I’m also looking forward to mentoring individuals with the Canada Development Educators program this September. The program is actively recruiting its next cohort of leaders; for anyone considering the experience, I can say this: Development Education changes the way you see the credit union movement. It expands your understanding of what our work makes possible and deepens your responsibility to lead with purpose.

Bringing it all full circle, through all the development opportunities available across the globe, perhaps the idea is not as lofty as it first sounds: Credit unions are saving the world.

They are doing it by helping one family find stable housing. One woman build financial independence. One community create opportunity. One leader choose a more inclusive, cooperative path forward.
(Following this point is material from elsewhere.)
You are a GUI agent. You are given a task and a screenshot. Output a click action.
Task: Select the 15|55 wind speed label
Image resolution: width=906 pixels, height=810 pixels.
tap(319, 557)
When credit unions solve member problems, they are doing more than improving individual lives. They’re advancing human dignity, economic resilience, and shared prosperity.

And in that work, we’re helping build the world we all hope to see.

Heather McKissick, I-CUDE, is CEO of CUES. Her 30-year not-for-profit career encompasses six different industry sectors. She is a former EVP at University Federal Credit Union, Austin, Texas, where she served for nine years. Prior to that, she was CEO of Leadership Austin (https://leadershipaustin.org/), an organization dedicated to developing community and civic leaders across Central Texas. McKissick is the previous director of organizational development at one of the largest non-profit healthcare systems in the US and was an administrator and faculty member at St. Edward’s University.